What is needed ▸
Leaving the images aside, transcribe all the data below exactly.

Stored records

=-=-=-=-=

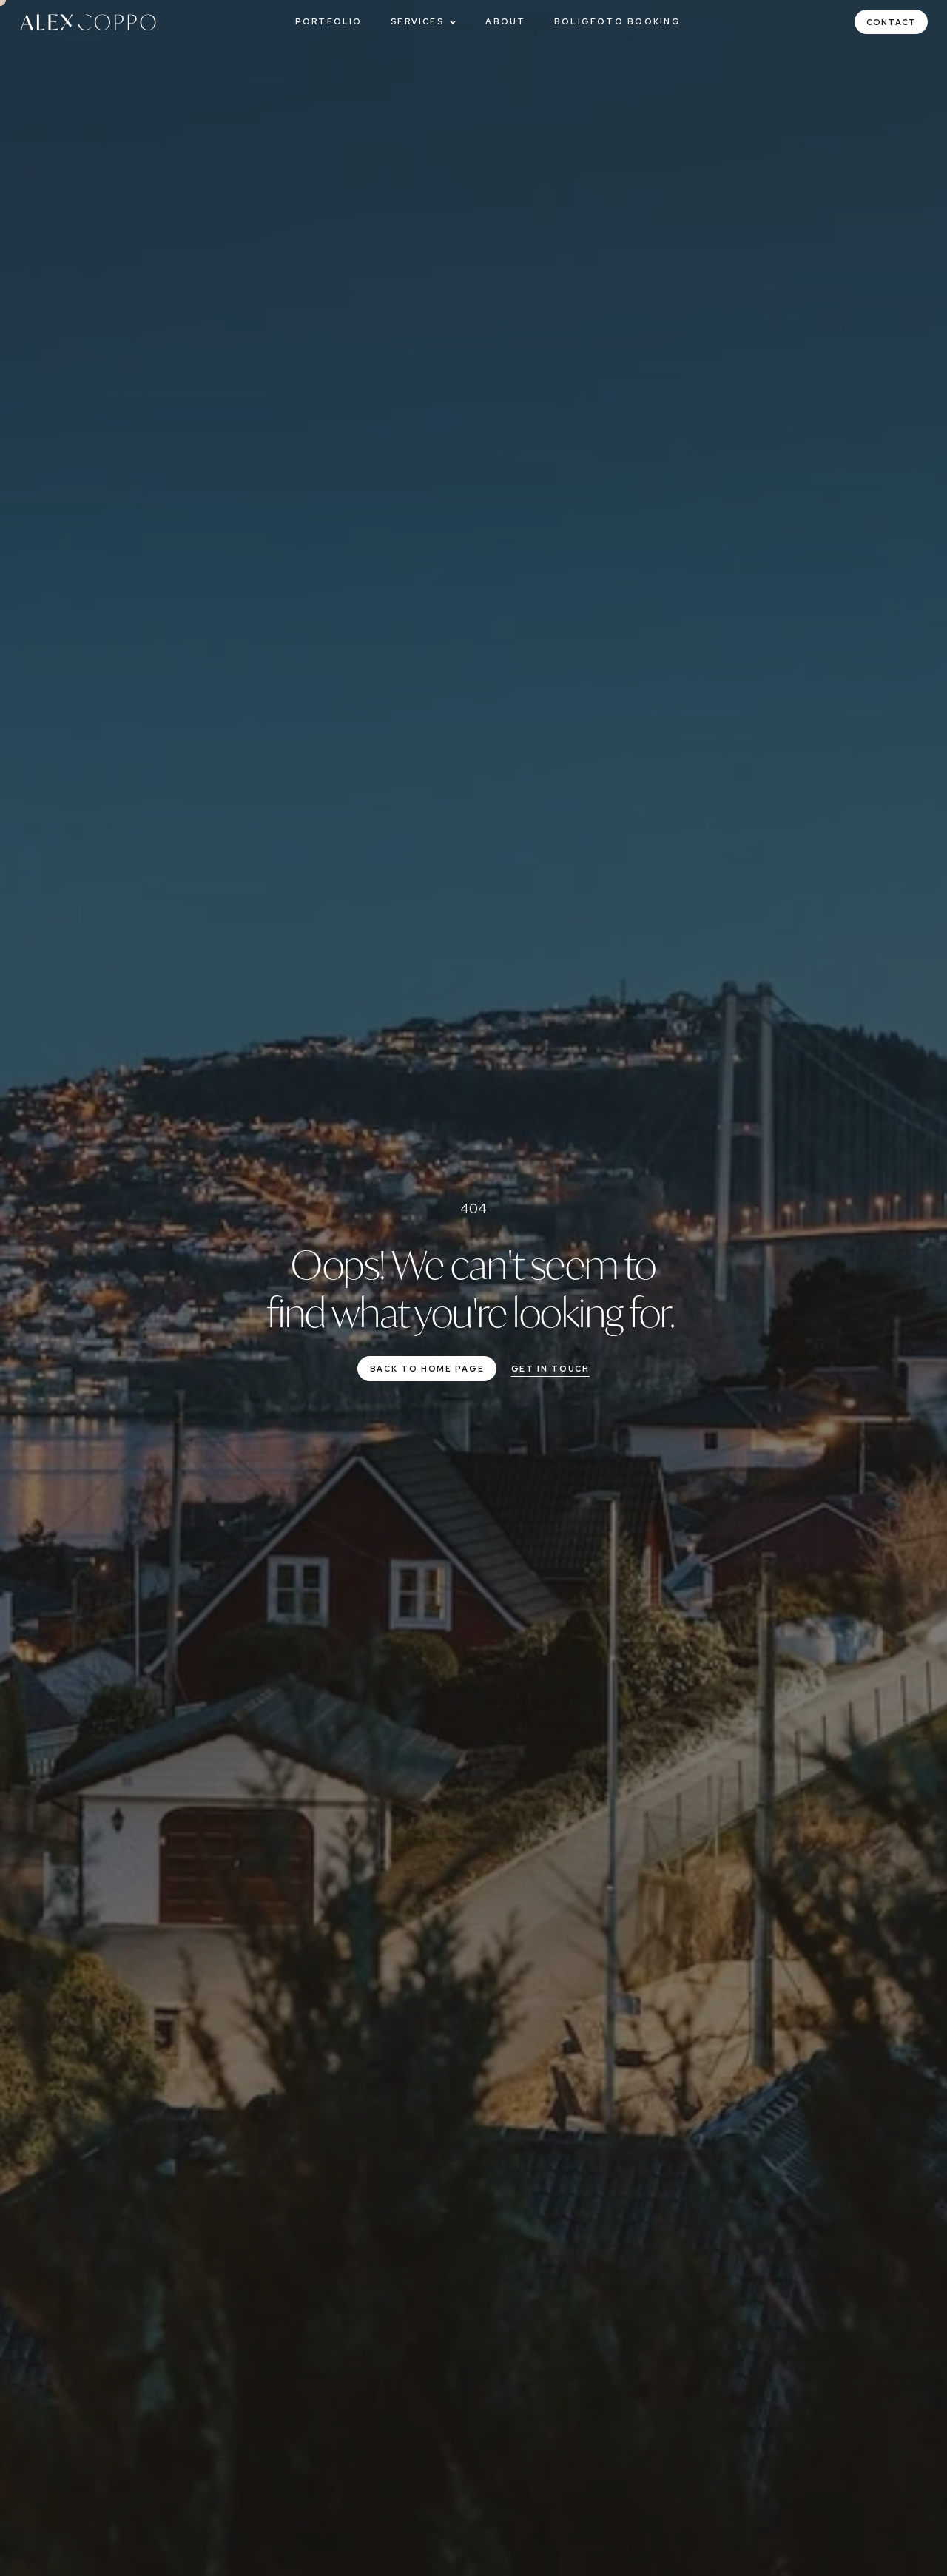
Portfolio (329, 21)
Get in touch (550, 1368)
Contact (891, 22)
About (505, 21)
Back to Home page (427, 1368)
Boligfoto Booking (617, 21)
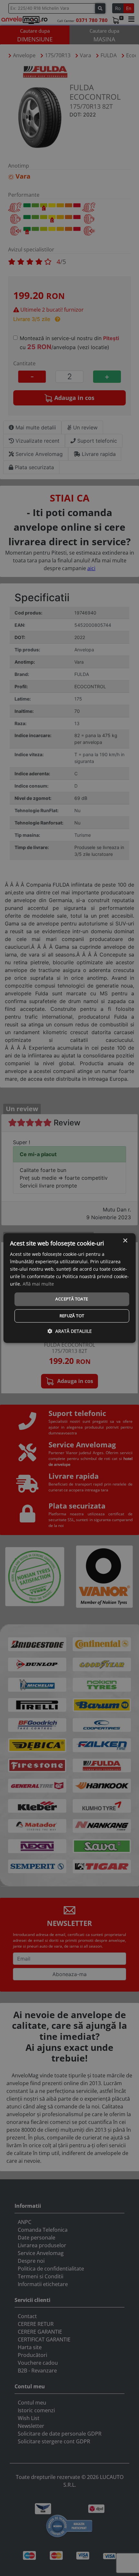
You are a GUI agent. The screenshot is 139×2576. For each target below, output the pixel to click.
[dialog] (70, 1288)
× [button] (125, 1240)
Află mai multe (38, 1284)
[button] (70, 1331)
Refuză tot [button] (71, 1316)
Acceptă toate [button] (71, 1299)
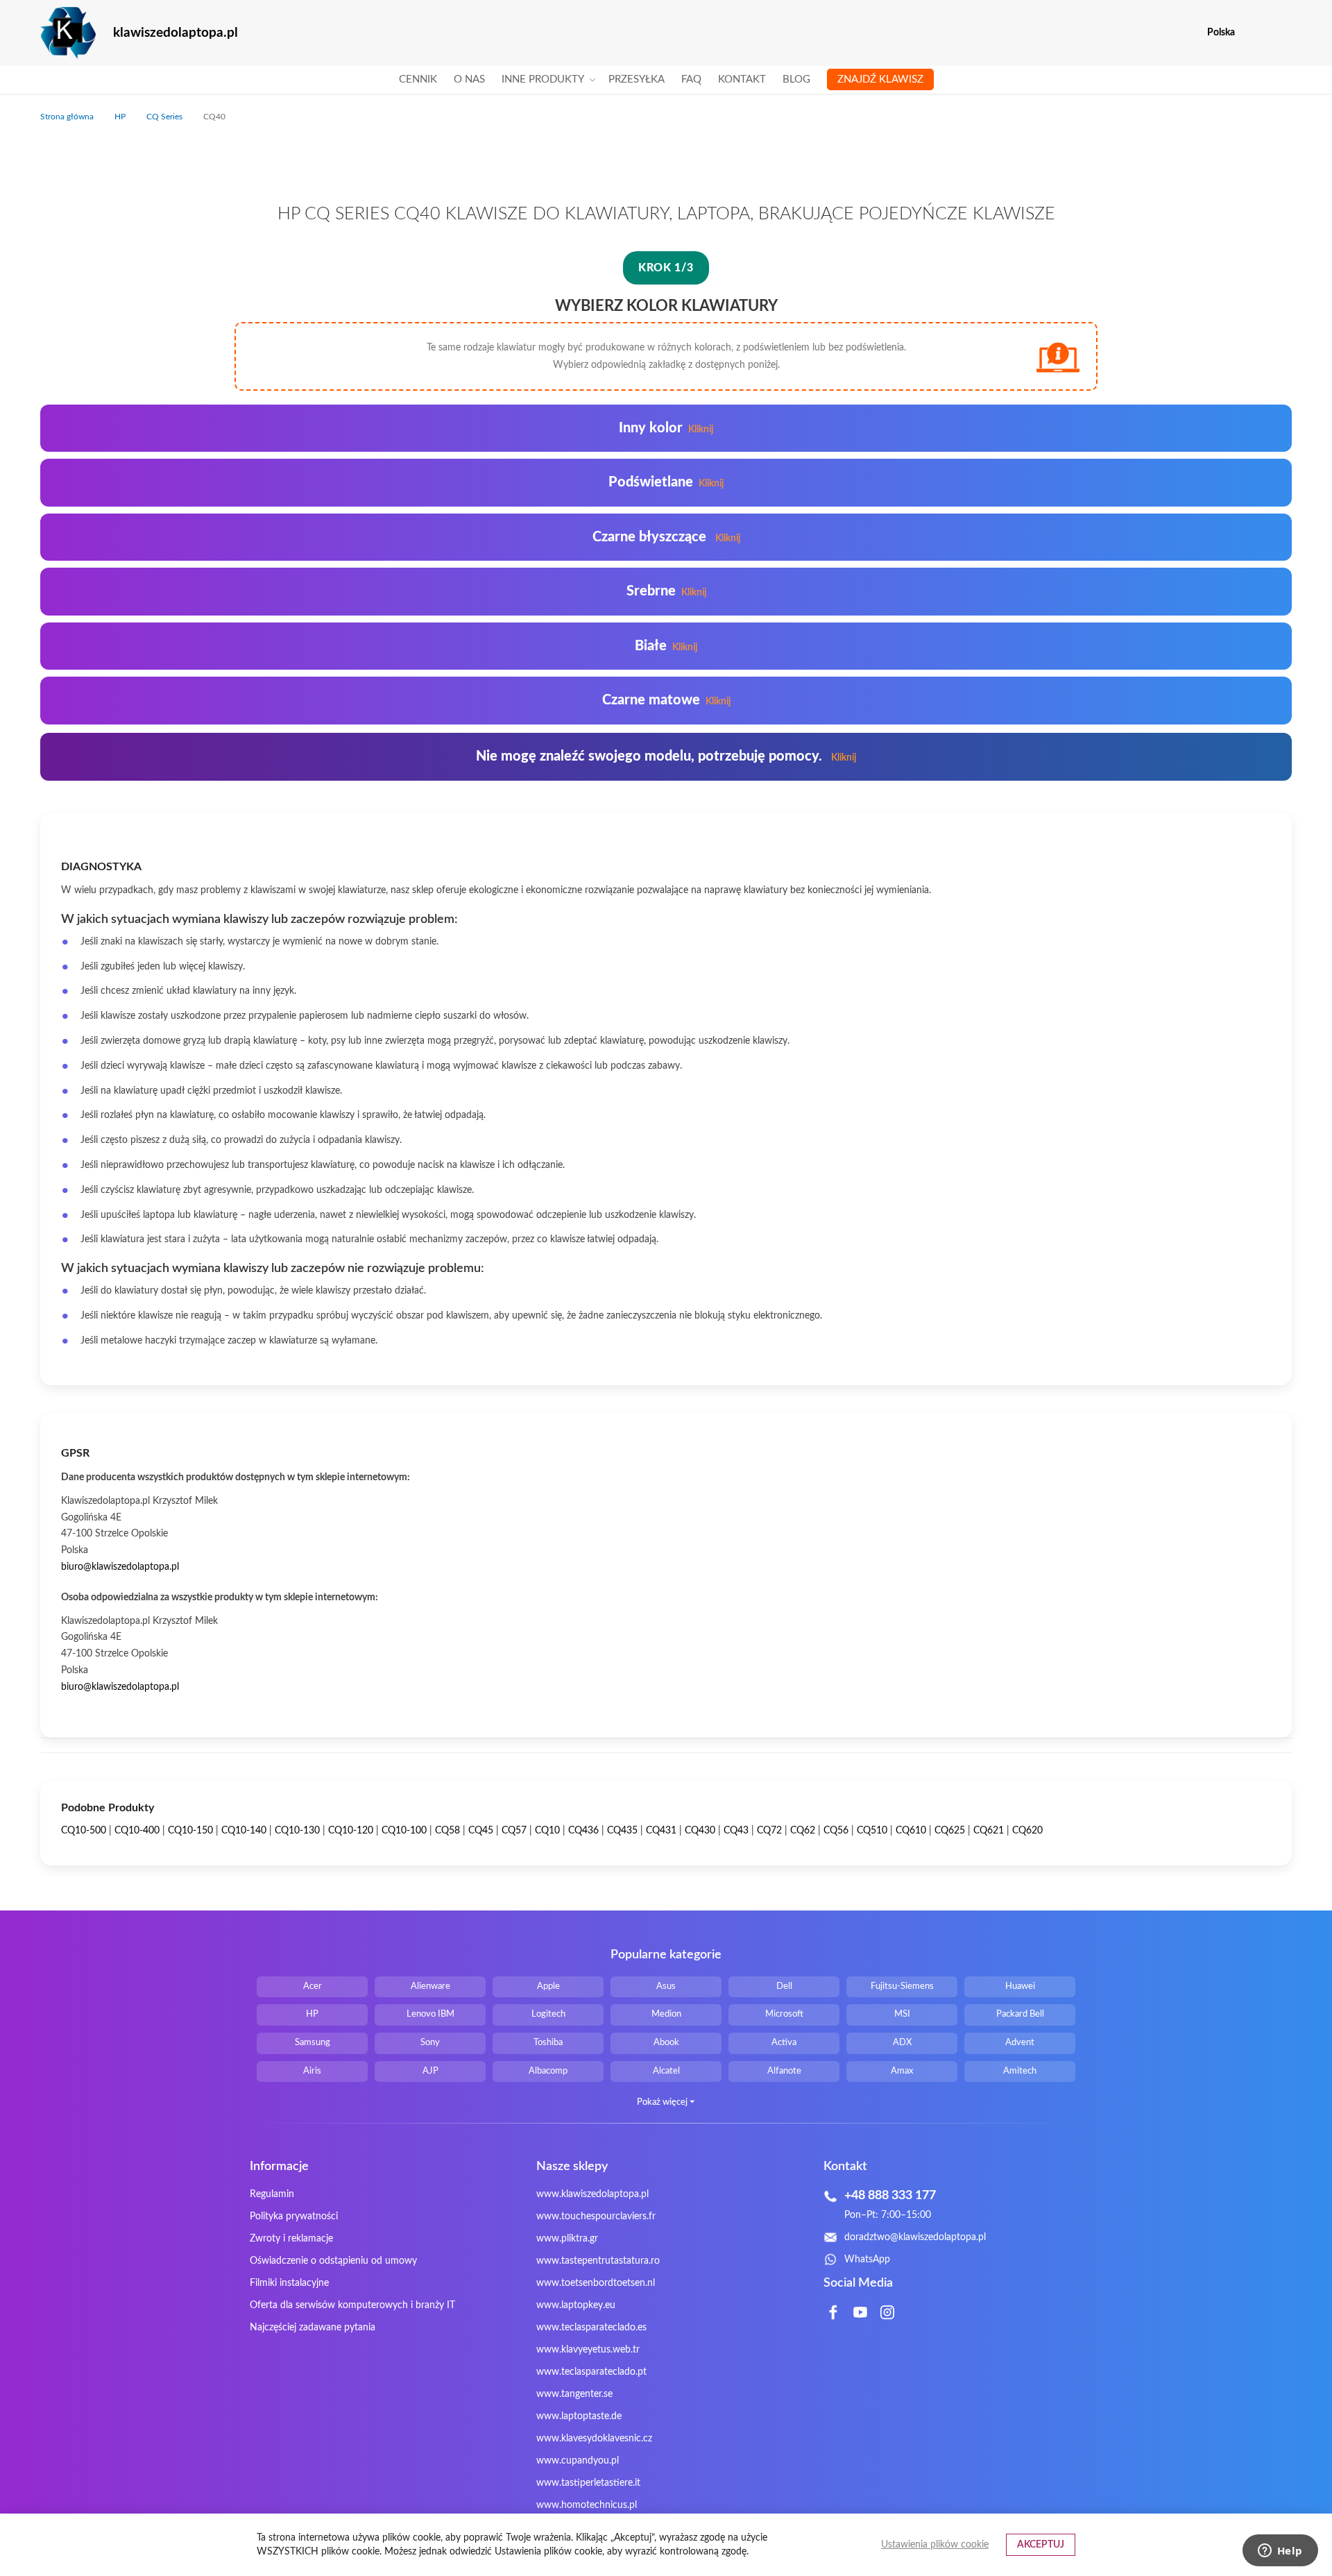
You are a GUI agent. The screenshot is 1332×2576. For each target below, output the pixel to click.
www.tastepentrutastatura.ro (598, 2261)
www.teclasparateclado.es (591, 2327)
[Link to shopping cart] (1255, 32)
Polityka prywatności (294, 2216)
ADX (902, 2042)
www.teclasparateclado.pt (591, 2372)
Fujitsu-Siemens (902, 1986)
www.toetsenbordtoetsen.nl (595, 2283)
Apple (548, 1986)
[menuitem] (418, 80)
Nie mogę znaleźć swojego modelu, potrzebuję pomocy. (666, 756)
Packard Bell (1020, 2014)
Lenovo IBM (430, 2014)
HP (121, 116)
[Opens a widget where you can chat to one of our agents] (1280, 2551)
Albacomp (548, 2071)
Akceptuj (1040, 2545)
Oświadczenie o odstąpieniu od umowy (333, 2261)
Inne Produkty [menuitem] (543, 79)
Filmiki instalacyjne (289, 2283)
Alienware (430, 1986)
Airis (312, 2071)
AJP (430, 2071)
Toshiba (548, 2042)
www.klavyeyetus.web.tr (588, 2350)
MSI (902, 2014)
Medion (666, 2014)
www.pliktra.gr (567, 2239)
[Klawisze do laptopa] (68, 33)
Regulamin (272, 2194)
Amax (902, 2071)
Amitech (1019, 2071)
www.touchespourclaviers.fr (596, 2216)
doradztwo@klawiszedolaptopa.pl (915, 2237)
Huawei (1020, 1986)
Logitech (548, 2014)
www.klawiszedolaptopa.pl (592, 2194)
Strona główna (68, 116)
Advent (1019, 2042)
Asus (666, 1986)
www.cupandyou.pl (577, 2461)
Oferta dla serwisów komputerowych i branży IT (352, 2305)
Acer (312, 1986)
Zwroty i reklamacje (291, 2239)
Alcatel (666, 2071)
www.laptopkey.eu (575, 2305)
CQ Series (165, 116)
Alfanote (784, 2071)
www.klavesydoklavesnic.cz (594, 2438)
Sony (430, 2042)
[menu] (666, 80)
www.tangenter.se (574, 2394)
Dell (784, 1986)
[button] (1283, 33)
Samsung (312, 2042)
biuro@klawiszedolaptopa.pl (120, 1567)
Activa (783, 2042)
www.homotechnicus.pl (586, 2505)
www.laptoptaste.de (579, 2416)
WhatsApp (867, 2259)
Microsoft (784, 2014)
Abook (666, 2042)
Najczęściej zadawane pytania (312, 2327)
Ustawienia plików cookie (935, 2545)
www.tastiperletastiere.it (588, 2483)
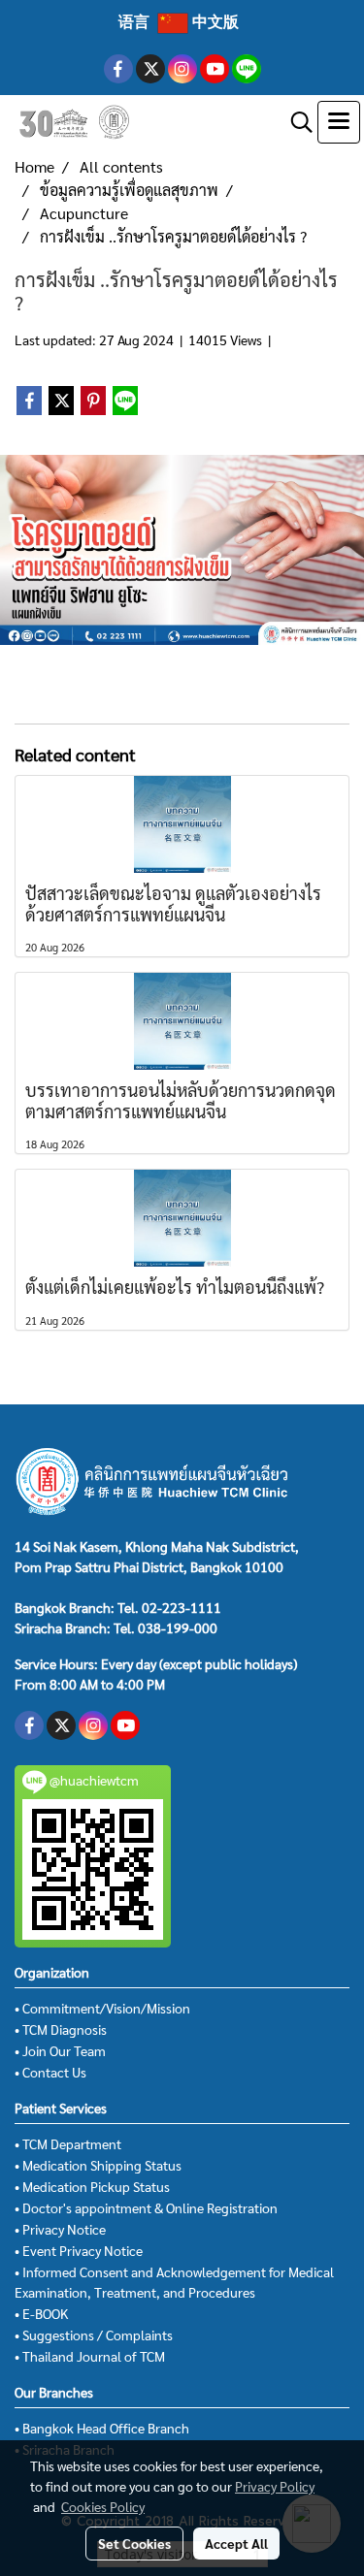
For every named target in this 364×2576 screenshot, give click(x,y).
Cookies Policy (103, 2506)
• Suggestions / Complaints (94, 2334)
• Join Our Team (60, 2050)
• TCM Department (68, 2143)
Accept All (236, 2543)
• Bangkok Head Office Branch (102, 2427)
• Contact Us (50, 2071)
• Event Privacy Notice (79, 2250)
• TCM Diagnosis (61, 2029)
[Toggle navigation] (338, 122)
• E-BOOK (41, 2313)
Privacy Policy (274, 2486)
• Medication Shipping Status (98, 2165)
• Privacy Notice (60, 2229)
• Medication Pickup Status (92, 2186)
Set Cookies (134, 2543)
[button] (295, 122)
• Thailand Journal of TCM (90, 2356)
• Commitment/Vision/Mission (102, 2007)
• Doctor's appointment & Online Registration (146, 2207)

=-=-=-=-=

Task output ▸
Portfolio (329, 21)
Get in touch (550, 1368)
Contact (891, 22)
About (505, 21)
Back to Home page (427, 1368)
Boligfoto Booking (617, 21)
You are a GUI agent. The screenshot is 139×2576. For each target below, output the pixel to click.
[dialog] (70, 1288)
× [button] (125, 1240)
Află mai multe (38, 1284)
[button] (70, 1331)
Refuză tot [button] (71, 1316)
Acceptă toate [button] (71, 1299)
You are a GUI agent. The screenshot is 1332×2576. For each target below, output the pixel to click.
www.tastepentrutastatura.ro (598, 2261)
www.teclasparateclado.es (591, 2327)
[Link to shopping cart] (1255, 32)
Polityka prywatności (294, 2216)
ADX (902, 2042)
www.teclasparateclado.pt (591, 2372)
Fujitsu-Siemens (902, 1986)
www.toetsenbordtoetsen.nl (595, 2283)
Apple (548, 1986)
[menuitem] (418, 80)
Nie mogę znaleźć swojego modelu, potrzebuję pomocy. (666, 756)
Packard Bell (1020, 2014)
Lenovo IBM (430, 2014)
HP (121, 116)
[Opens a widget where you can chat to one of our agents] (1280, 2551)
Albacomp (548, 2071)
Akceptuj (1040, 2545)
Oświadczenie o odstąpieniu od umowy (333, 2261)
Inne Produkty [menuitem] (543, 79)
Filmiki instalacyjne (289, 2283)
Alienware (430, 1986)
Airis (312, 2071)
AJP (430, 2071)
Toshiba (548, 2042)
www.klavyeyetus.web.tr (588, 2350)
MSI (902, 2014)
Medion (666, 2014)
www.pliktra.gr (567, 2239)
[Klawisze do laptopa] (68, 33)
Regulamin (272, 2194)
Amax (902, 2071)
Amitech (1019, 2071)
www.touchespourclaviers.fr (596, 2216)
doradztwo@klawiszedolaptopa.pl (915, 2237)
Huawei (1020, 1986)
Logitech (548, 2014)
www.klawiszedolaptopa.pl (592, 2194)
Strona główna (68, 116)
Advent (1019, 2042)
Asus (666, 1986)
www.cupandyou.pl (577, 2461)
Oferta dla serwisów komputerowych i branży IT (352, 2305)
Acer (312, 1986)
Zwroty i reklamacje (291, 2239)
Alcatel (666, 2071)
www.laptopkey.eu (575, 2305)
CQ Series (165, 116)
Alfanote (784, 2071)
www.klavesydoklavesnic.cz (594, 2438)
Sony (430, 2042)
[menu] (666, 80)
www.tangenter.se (574, 2394)
Dell (784, 1986)
[button] (1283, 33)
Samsung (312, 2042)
biuro@klawiszedolaptopa.pl (120, 1567)
Activa (783, 2042)
www.homotechnicus.pl (586, 2505)
www.laptoptaste.de (579, 2416)
WhatsApp (867, 2259)
Microsoft (784, 2014)
Abook (666, 2042)
Najczęściej zadawane pytania (312, 2327)
Ustawienia plików cookie (935, 2545)
www.tastiperletastiere.it (588, 2483)
For every named target in this 364×2576 screenshot, give click(x,y).
Cookies Policy (103, 2506)
• Suggestions / Complaints (94, 2334)
• Join Our Team (60, 2050)
• TCM Department (68, 2143)
Accept All (236, 2543)
• Bangkok Head Office Branch (102, 2427)
• Contact Us (50, 2071)
• Event Privacy Notice (79, 2250)
• TCM Diagnosis (61, 2029)
[Toggle navigation] (338, 122)
• E-BOOK (41, 2313)
Privacy Policy (274, 2486)
• Medication Shipping Status (98, 2165)
• Privacy Notice (60, 2229)
• Medication Pickup Status (92, 2186)
Set Cookies (134, 2543)
[button] (295, 122)
• Thailand Journal of TCM (90, 2356)
• Commitment/Vision/Mission (102, 2007)
• Doctor's appointment & Online Registration (146, 2207)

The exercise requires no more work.